──────── Exercise input ────────

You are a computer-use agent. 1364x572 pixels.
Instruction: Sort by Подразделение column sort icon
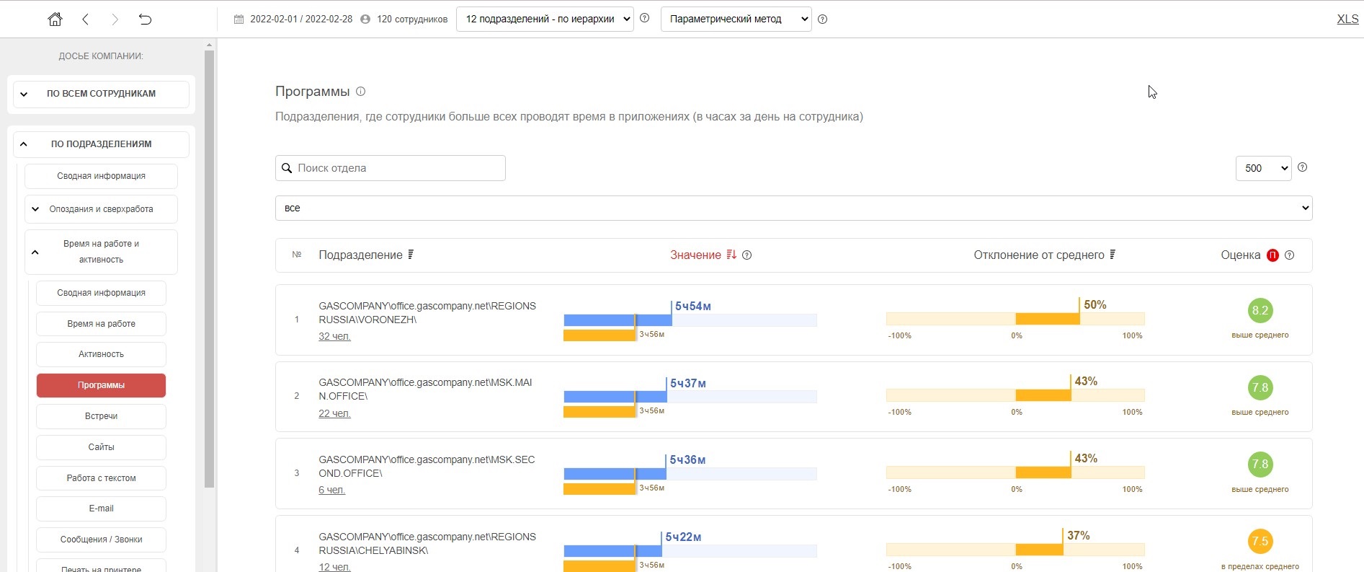click(411, 255)
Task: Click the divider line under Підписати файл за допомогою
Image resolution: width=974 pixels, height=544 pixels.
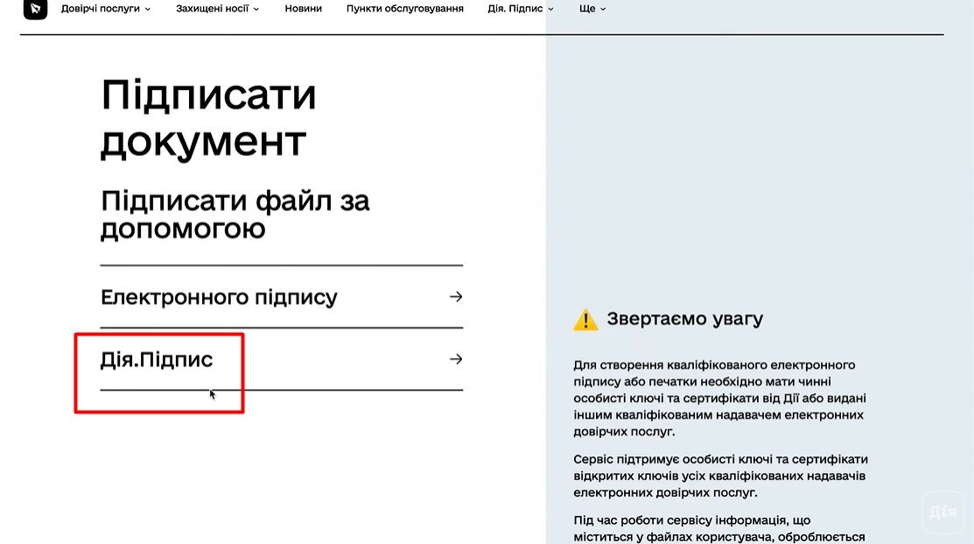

────────

Task to complete:
Render every line of the entries above as a Markdown table with the columns "No." and "Text", numbering the lines in order and skipping blank lines. Leave the pictures out of the answer.

Full solution:
| No. | Text |
|---|---|
| 1 | You are a computer-use agent. 1364x572 pixels. |
| 2 | Instruction: Sort by Подразделение column sort icon |
| 3 | click(411, 255) |
| 4 | Task: Click the divider line under Підписати файл за допомогою |
| 5 | Image resolution: width=974 pixels, height=544 pixels. |